Pablo Larrazábal (-7) ha completado una magnífica tercera ronda en el Commercial Bank Qatar Masters. Tarjeta de 67 golpes e importante estirón en la tabla. Porque además, aunque las condiciones de juego son casi perfectas, las banderas están puestas prácticamente todas con sal y pimienta. De US Open. Quien quiera birdies va a tener que ajustar muy bien los tiros.

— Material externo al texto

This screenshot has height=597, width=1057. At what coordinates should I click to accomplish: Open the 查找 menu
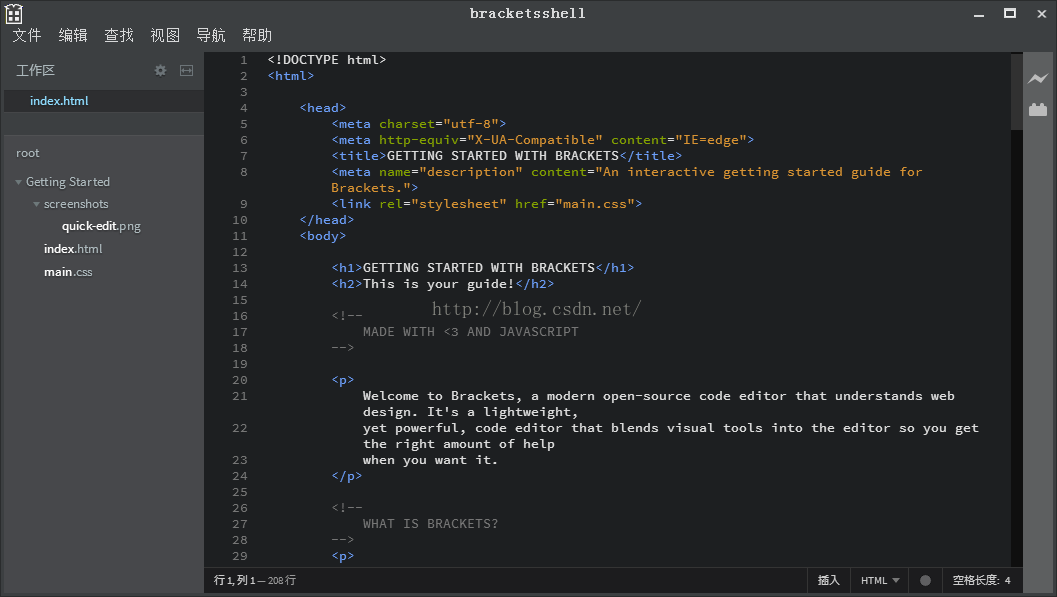[119, 35]
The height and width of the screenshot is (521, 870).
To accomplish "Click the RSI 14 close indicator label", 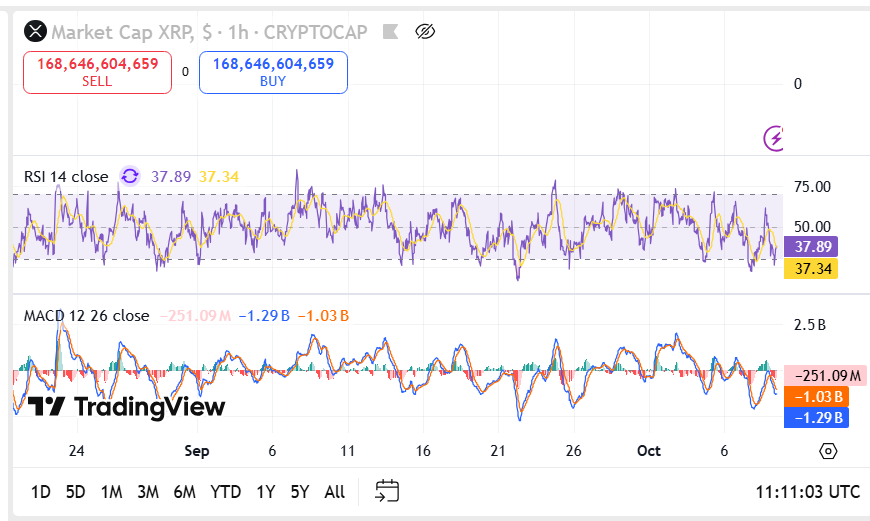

Cuando el jugador español estaba en el hoyo 12, y en una acción que resulta realmente peculiar, llamó a un árbitro y, cuando este esperaba una consulta sobre el desarrollo del juego, lo que Pablo hizo fue felicitarlo por la colocación de las banderas. Le dijo expresamente que felicitara a quien o quienes hubieran tomado la decisión. Hay que aclarar que en ese momento Larrazábal marchaba solo una abajo en el día, o lo que es lo mismo, que no se había dejado llevar por la euforia de un gran registro, que en efecto terminaría firmando al final con birdies en los hoyos 13, 14, 16 y 17. Y aún se le escapaba un putt corto en el 18 para haber redondeado la jornada…
«Son banderas de gran torneo. En todos los años que llevo en el circuito europeo no habia visto algo así.Y se agradece, porque demasiadas veces el juego se convierte en una competición de putt en los greenes y aquí hay banderas que te hacen pensar, y mucho, con un wedge en las manos», sentenciaba al acabar la vuelta.